> TASK DESCRIPTION
Whenever a line in the entries below contains the string "совместимость", copy that line.
====== ENTRIES SHOWN
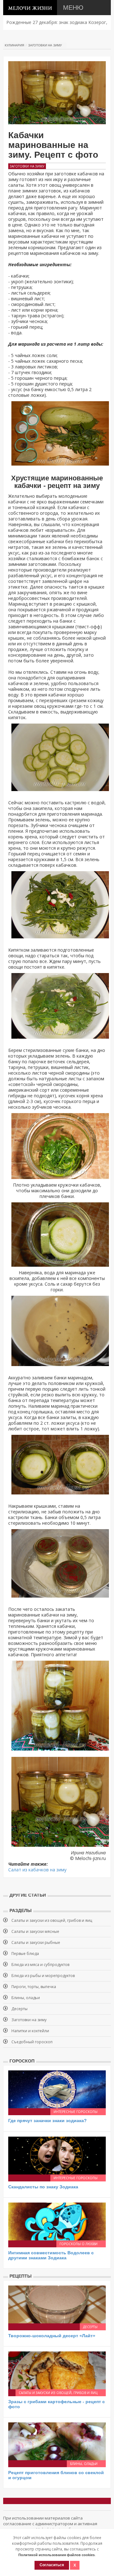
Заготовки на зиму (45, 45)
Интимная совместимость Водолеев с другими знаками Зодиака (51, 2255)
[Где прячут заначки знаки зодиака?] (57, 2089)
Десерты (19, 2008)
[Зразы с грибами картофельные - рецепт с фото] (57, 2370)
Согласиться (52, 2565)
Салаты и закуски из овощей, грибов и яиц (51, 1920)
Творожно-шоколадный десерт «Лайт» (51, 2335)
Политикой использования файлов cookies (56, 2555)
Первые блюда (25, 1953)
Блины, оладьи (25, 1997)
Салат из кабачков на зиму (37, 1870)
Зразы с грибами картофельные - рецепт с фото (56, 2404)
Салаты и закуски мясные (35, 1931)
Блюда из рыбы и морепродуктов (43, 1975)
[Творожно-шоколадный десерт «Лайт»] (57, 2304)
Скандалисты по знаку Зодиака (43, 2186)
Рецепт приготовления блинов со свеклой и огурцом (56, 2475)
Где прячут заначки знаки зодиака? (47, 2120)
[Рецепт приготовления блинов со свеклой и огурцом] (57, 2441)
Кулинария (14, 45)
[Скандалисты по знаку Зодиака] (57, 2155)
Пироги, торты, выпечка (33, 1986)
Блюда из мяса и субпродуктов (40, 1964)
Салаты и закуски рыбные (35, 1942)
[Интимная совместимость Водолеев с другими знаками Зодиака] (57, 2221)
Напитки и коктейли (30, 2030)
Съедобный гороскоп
============
> TASK OUTPUT
Интимная совместимость Водолеев с другими знаками Зодиака (51, 2255)
[Интимная совместимость Водолеев с другими знаками Зодиака] (57, 2221)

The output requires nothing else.